LE ROI RÉAGIT


Imaginez un monde où un leader se laisse insulter, où les gens désobéissent à ses ordres, sans qu’il réagisse. Un tel personnage ne serait plus le chef ; il serait ridiculisé et traité de faible. Il en est de même pour Dieu. Son rôle n’est pas toujours d’être gentil en supportant toutes sortes d’insultes et d’insubordination. Dans ce cas-là il ne serait plus le roi. Pourtant, nous agissons souvent selon les paroles attribuées à Catherine la Grande : « Le bon Dieu me pardonnera, c’est son métier ». Mais comment justement Dieu réagit-il face au rejet, au moins partiel, de son règne ?
a. Une sanction appropriée
La sanction se déroule dans deux temps. Selon Romains 1.18, 28-32, il y en a déjà une qui se manifeste actuellement :
18 La colère de Dieu se révèle du ciel contre toute impiété et toute injustice des hommes…
28 Comme ils n'ont pas jugé bon de connaître Dieu, Dieu les a livrés à leur intelligence déréglée, de sorte qu'ils commettent des actes indignes. 29 Ils sont remplis de toute sorte d'injustice, de méchanceté, de soif de posséder et de mal. Leur être est plein d'envie, de meurtres, de querelles, de ruses, de fraudes et de perversité. Rapporteurs, 30 ils sont aussi médisants, ennemis de Dieu, arrogants, orgueilleux, vantards, ingénieux pour faire le mal, rebelles à leurs parents. 31 Dépourvus d’intelligence, de loyauté, d’affection, ils sont sans pitié. 32 Et bien qu'ils connaissent le verdict de Dieu déclarant dignes de mort les auteurs de tels actes, non seulement ils les commettent, mais encore ils approuvent ceux qui agissent de même.

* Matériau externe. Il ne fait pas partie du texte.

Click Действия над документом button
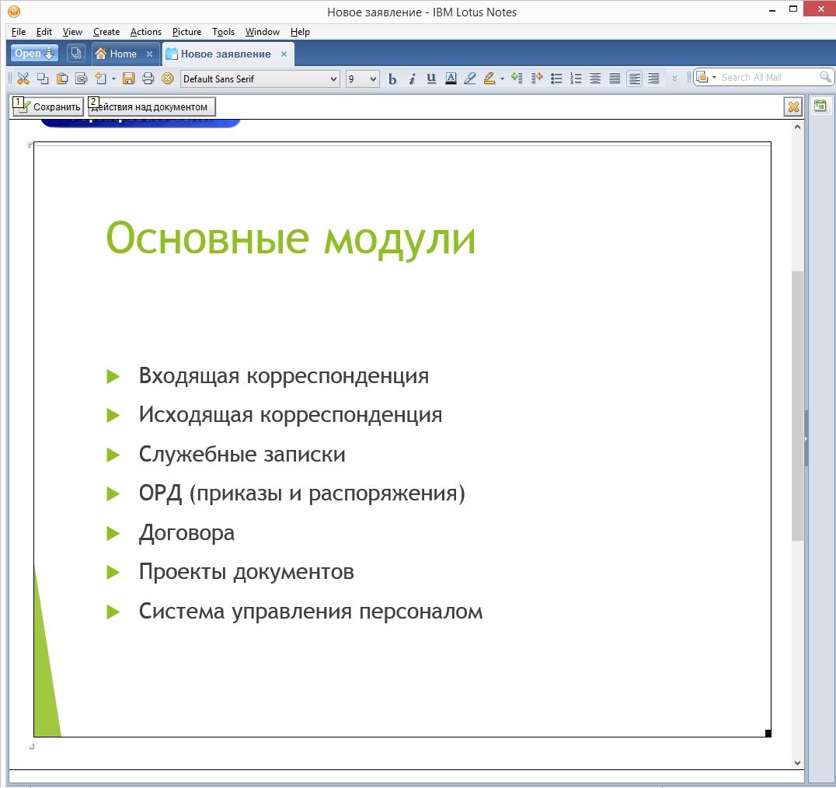836x788 pixels. point(152,107)
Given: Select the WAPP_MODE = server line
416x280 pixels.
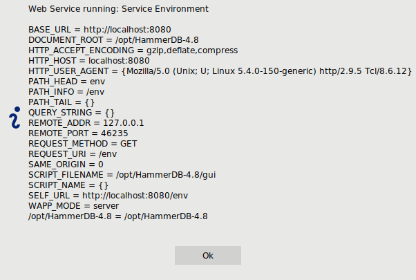Looking at the screenshot, I should click(x=74, y=205).
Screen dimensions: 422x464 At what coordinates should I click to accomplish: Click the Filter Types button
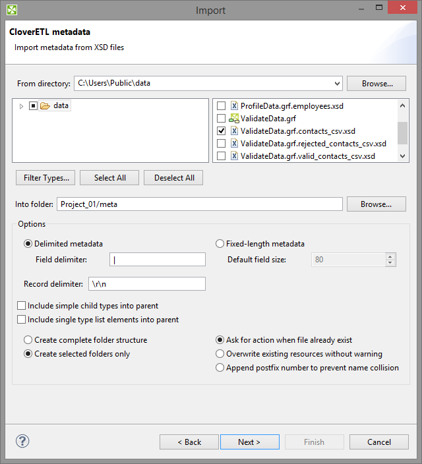[x=46, y=178]
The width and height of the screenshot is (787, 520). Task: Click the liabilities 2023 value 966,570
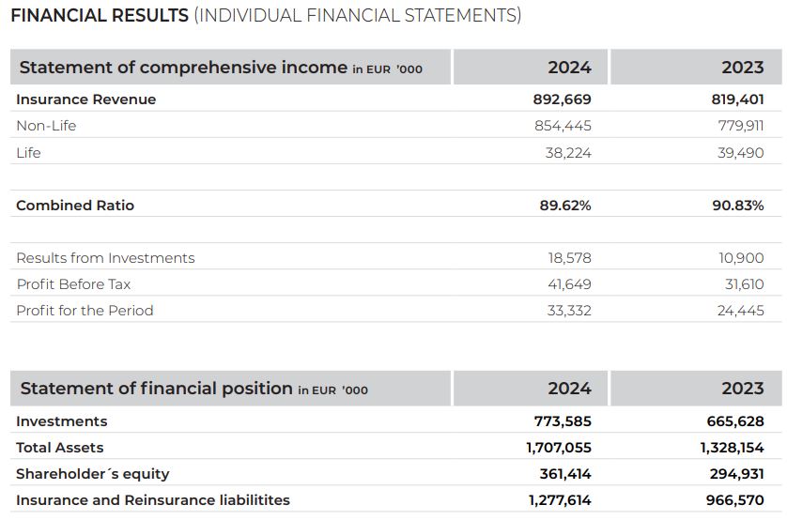tap(734, 500)

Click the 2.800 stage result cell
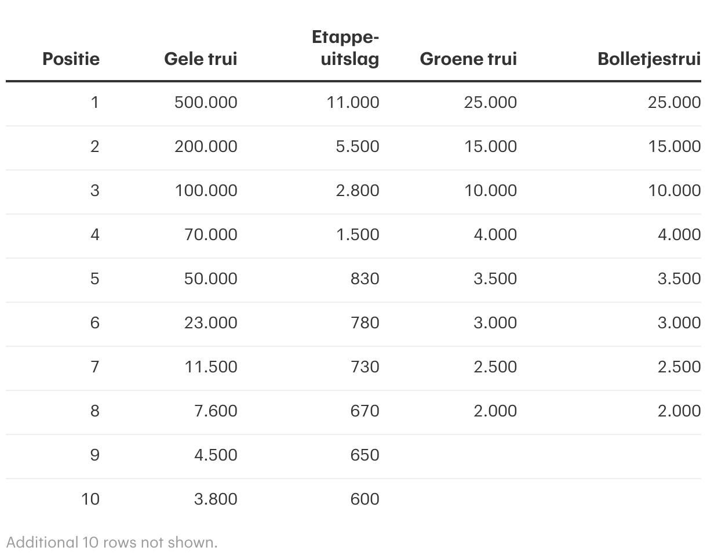(358, 190)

« La colère de Dieu »… C’est une phrase qui nous met souvent mal à l’aise. Mais la colère de Dieu n’est pas comme la nôtre, souvent injuste, capricieuse, démesurée ; la sienne représente une opposition constante et juste à tout ce qui est mal. N’est-ce pas ce que nous cherchons dans un leader : quelqu’un qui ne laisse pas passer le génocide, la pédophilie, la corruption ? Mais cette image de Dieu ne nous convient pas pour une autre raison : nous pensons, peut-être inconsciemment, que notre répugnance à céder à Dieu la première place n’est finalement pas si grave que ça. Nous oublions que la personne que nous avons insultée est le roi parfait, le roi de tout le monde, à qui nous devons tout.

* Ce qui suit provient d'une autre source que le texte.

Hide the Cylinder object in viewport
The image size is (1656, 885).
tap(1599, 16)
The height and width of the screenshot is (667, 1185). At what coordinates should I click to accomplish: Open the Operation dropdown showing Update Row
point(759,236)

La façon dont Dieu révèle sa colère actuellement consiste à donner au monde ce qu’il veut : son indépendance. Effectivement, Dieu dit : « D’accord, si vous ne me voulez pas pour roi, si vous voulez être libres de faire ce que voulez, allez-y, et vous verrez les conséquences ». Il ne nous empêche pas de commettre toutes sortes d’injustices ; au contraire, le texte indique qu’il nous « livre » à notre méchanceté. C’est une pédagogie de l’échec, dans l’espoir que nous nous rendions compte à quel point nous avons besoin de lui. Entre parenthèses, c’est aussi pour cela que nous voyons toujours de l’injustice dans le monde : Dieu patiente, avant d’envoyer la sanction ultime.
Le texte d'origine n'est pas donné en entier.